CONSIGNE 1:
D'après l'extrait sur la Mongolie, quel sport le leader de Khoukh Mongol enseigne-t-il ?
CONSIGNE 2:
Renvoyez le passage de l'extrait sur la Mongolie compris entre « C'est soir de » et « fuir les foules. », ces deux bornes incluses.
CONSIGNE 3:
Poursuivez l'extrait sur la Mongolie à partir de l'endroit où il s'arrête.

Dans une salle de gym, où il enseigne le taekwondo, le leader de Khoukh Mongol (Bleu mongol) parle des attaques de son organisation nationaliste contre des employeurs chinois "irrespectueux" et de sa grande vision d'unité pour le peuple mongol. Sa femme Otguirid, entraîneuse d'haltérophilie, explique l'importance du sport pour démontrer la force de sa nation.
Invitée: Françoise Aubin
Françoise Aubin est directeur de recherche émérite au CNRS et au Centre de recherche sur l’Extrême-Orient de Paris-Sorbonne.
Elle nous explique pourquoi Gengis Khan est un héros national en Mongolie alors que l’Occident le présente toujours sous la forme d’un barbare sanguinaire. Elle nous raconte qui était Gengis Khan et comment il a lui-même construit sa légende.
4/5: Heavy mongol (écouter ou télécharger l'émission)
C'est soir de fête pour le groupe culte Nisvanis. Pionniers du rock mongol, ils célèbrent leur14e anniversaire sur scène. D'autres formations plus jeunes viennent leur rendre hommage.
Amgalan, le chanteur de Nisvanis, est tout sourire. Il se rappelle des débuts, alors qu'il était difficile de trouver des instruments à Oulan-Bator et que sa musique inspirée de Nirvana faisait fuir les foules.

DONNÉES FOURNIES:
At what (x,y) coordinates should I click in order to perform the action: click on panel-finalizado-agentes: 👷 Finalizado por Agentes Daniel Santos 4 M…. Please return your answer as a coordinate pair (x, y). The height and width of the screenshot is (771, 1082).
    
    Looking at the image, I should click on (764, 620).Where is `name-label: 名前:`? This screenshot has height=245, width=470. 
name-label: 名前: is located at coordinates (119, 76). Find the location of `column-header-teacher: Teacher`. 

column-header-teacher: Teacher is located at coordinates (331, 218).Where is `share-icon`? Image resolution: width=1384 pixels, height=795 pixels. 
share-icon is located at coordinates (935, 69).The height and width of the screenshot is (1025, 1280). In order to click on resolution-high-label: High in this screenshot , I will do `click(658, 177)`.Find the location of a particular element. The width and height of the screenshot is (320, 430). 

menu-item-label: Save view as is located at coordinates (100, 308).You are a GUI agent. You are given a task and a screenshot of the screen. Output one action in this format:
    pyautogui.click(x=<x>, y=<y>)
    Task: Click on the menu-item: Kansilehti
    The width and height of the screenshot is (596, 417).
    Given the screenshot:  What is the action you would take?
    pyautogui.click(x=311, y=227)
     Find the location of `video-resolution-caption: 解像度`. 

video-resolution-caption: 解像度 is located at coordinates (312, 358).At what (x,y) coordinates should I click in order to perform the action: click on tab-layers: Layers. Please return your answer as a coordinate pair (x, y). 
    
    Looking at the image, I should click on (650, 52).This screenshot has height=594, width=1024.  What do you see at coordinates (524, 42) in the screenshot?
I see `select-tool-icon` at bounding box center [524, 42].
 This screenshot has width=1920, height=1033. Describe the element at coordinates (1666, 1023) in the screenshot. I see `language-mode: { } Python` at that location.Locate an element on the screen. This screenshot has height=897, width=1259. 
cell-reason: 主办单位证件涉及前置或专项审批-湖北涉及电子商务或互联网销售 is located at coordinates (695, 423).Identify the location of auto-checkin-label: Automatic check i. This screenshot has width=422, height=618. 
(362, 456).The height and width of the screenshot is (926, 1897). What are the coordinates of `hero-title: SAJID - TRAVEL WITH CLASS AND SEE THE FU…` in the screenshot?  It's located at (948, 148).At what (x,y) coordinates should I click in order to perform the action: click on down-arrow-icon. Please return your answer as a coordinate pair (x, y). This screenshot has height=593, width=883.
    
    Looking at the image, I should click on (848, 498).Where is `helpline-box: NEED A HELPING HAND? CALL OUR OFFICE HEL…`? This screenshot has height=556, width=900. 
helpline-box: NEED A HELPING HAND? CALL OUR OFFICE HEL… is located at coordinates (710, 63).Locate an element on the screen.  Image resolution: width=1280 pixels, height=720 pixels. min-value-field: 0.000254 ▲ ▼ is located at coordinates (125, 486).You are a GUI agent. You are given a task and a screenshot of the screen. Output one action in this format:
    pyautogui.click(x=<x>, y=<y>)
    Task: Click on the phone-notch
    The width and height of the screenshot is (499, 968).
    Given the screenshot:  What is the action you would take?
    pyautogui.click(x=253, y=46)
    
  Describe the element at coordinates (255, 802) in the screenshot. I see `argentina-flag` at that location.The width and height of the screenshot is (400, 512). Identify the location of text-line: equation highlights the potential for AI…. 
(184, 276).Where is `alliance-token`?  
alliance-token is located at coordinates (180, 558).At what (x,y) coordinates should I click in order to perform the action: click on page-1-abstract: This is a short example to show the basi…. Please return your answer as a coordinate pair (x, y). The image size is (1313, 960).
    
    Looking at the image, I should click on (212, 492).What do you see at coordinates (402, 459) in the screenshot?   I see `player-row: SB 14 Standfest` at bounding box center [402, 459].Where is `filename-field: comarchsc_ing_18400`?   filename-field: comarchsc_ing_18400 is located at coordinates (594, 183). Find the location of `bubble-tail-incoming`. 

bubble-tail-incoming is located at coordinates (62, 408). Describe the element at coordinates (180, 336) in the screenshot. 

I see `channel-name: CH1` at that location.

RÉPONSE ATTENDUE 1:
Le taekwondo.

RÉPONSE ATTENDUE 2:
C'est soir de fête pour le groupe culte Nisvanis. Pionniers du rock mongol, ils célèbrent leur14e anniversaire sur scène. D'autres formations plus jeunes viennent leur rendre hommage.
Amgalan, le chanteur de Nisvanis, est tout sourire. Il se rappelle des débuts, alors qu'il était difficile de trouver des instruments à Oulan-Bator et que sa musique inspirée de Nirvana faisait fuir les foules.

RÉPONSE ATTENDUE 3:
Sunny, leader de la formation The Lemons, a eu de la difficulté à faire accepter à ses parents son choix de devenir musicien rock, une occupation pas très payante dans la peu populeuse Mongolie. Mais aujourd'hui, avec ses airs de star, il se produit régulièrement en Chine et au Japon.
Ougui est le grand manitou de la scène rock mongole. C'est lui qui organise tous les spectacles. Si la vie de rock star ne conduit pas à la fortune en Mongolie, il se réjouit au moins que la société soit assez libérale pour ne pas le juger pour ses cheveux longs et ses fringues gothique.
Invité: Grégory Delaplace
Grégory Delaplace, anthropologue, mène une recherche post-doctorale à l’Université de Cambridge (Mongolia and Inner Asia Study Unit) en Angleterre, sur les morts et les "choses invisibles" en Mongolie contemporaine. Depuis 1999, ses enquêtes de terrain à la capitale et dans le Nord-ouest du pays, auprès d’une population de pasteurs nomades, l’ont conduit à s’intéresser à des sujets aussi divers que la nouvelle pratique urbaine du feng shui, l’historiographie de la collectivisation et le rap mongol.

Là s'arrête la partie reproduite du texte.